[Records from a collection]

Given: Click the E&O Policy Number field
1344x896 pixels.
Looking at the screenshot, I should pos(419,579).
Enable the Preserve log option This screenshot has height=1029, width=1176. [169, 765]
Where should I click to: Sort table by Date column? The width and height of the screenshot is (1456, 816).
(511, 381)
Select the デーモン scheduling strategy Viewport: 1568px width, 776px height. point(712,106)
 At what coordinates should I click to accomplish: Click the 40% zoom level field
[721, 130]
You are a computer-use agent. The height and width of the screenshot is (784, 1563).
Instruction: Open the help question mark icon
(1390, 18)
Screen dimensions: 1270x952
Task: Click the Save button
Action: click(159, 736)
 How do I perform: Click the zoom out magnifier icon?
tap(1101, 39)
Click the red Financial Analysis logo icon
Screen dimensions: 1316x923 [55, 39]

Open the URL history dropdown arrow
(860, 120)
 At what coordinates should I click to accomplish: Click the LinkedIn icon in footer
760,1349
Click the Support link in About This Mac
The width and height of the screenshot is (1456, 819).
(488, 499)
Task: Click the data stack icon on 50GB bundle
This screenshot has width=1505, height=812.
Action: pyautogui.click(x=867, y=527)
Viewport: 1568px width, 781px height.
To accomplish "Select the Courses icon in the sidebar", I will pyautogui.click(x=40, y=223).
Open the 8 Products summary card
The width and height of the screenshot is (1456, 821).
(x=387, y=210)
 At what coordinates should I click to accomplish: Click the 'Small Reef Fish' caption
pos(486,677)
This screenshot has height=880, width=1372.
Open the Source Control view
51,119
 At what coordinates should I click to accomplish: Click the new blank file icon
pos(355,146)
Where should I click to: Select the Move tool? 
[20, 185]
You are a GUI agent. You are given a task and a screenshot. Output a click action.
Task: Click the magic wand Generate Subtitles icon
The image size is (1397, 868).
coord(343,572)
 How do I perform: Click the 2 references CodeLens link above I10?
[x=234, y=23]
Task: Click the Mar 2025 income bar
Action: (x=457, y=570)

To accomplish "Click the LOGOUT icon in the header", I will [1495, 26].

### Exercise goal
Exactly as written, please output every entry.

### Expected answer
Given: Click the E&O Policy Number field
1344x896 pixels.
Looking at the screenshot, I should pos(419,579).
Enable the Preserve log option This screenshot has height=1029, width=1176. [169, 765]
Where should I click to: Sort table by Date column? The width and height of the screenshot is (1456, 816).
(511, 381)
Select the デーモン scheduling strategy Viewport: 1568px width, 776px height. point(712,106)
 At what coordinates should I click to accomplish: Click the 40% zoom level field
[721, 130]
You are a computer-use agent. The height and width of the screenshot is (784, 1563).
Instruction: Open the help question mark icon
(1390, 18)
Screen dimensions: 1270x952
Task: Click the Save button
Action: click(159, 736)
 How do I perform: Click the zoom out magnifier icon?
tap(1101, 39)
Click the red Financial Analysis logo icon
Screen dimensions: 1316x923 [55, 39]

Open the URL history dropdown arrow
(860, 120)
 At what coordinates should I click to accomplish: Click the LinkedIn icon in footer
760,1349
Click the Support link in About This Mac
The width and height of the screenshot is (1456, 819).
(488, 499)
Task: Click the data stack icon on 50GB bundle
This screenshot has width=1505, height=812.
Action: pyautogui.click(x=867, y=527)
Viewport: 1568px width, 781px height.
To accomplish "Select the Courses icon in the sidebar", I will pyautogui.click(x=40, y=223).
Open the 8 Products summary card
The width and height of the screenshot is (1456, 821).
(x=387, y=210)
 At what coordinates should I click to accomplish: Click the 'Small Reef Fish' caption
pos(486,677)
This screenshot has height=880, width=1372.
Open the Source Control view
51,119
 At what coordinates should I click to accomplish: Click the new blank file icon
pos(355,146)
Where should I click to: Select the Move tool? 
[20, 185]
You are a GUI agent. You are given a task and a screenshot. Output a click action.
Task: Click the magic wand Generate Subtitles icon
The image size is (1397, 868).
coord(343,572)
 How do I perform: Click the 2 references CodeLens link above I10?
[x=234, y=23]
Task: Click the Mar 2025 income bar
Action: (x=457, y=570)

To accomplish "Click the LOGOUT icon in the header", I will [1495, 26].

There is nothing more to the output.